No dare of double-dog did we
Let pass without remiss.
Head over backside we would tumble
Once the gauntlet had been tossed.
Looking back and looking forward,
Reckless youth and
Feckless folly.
Lessons learned from dangers spurned
Spared our youth from melancholy.
The what and how, the then, the now
Defined our destiny.
That we survived and somehow thrived
Is still an utter mystery.
January 20, 2023
Maybe a Miracle
Whatever happened to
That side-fund we had saved
For rainy days?
Oh yes, repairs were necessary.
Bid goodbye to that outlay.
But didn’t I work extra hours
And resolve to change my ways?
Oh, yes, the medicines were costly.
There were doctor bills to pay.
The rent is due.
Utilities are soaring through the roof.
Excuses flow til I don’t know
A falsehood from the truth.
Friends are mute or
Resolute they cannot lend a note.
They seem to be in
The same sea
If not in the same boat.
No doubt these miseries will pass.
Alas, we’ll see it through.
Maybe the gods will smile
And send a miracle…
Or two.
January 19, 2023
I’ve Changed My Mind
Restless to change the ho-hum of my life.

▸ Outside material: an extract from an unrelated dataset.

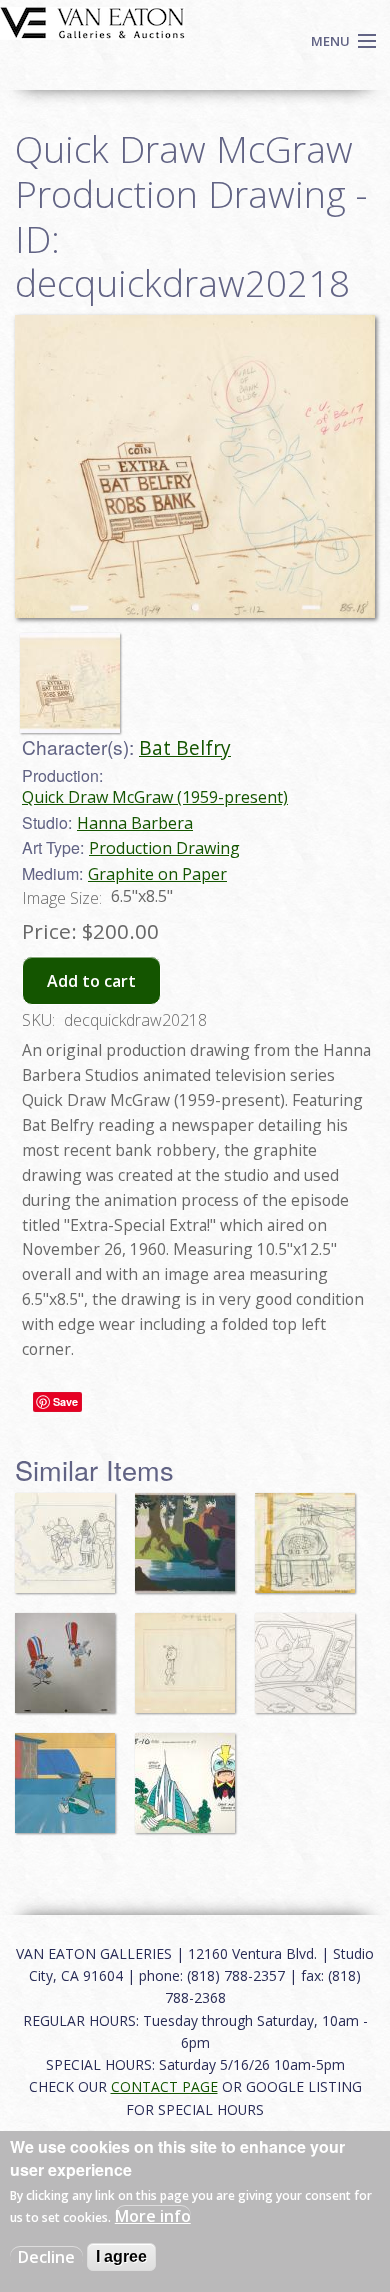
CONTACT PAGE (164, 2086)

Bored with the humdrum/doldrums that’s
Plagued for so long.
Spoke up to issue fair warning
To any who might try to add to my strife.
Nothing and no one allowed to
Silence my song.
Yesterday’s sorrows are still there,
A constant companion wherever I go.
A badge I wear pinned to my heart
Next to your memory.
And all my tomorrows are threadbare,
Fallow, unchanged, unintended to grow.
Day after day after
Long lonely day
Yesterday is all I can see.
But you wouldn’t want me to
Carry that burden,
Living my life in a haze. So,
I woke up this morning and
I’ve changed my mind
To start living the rest of my days.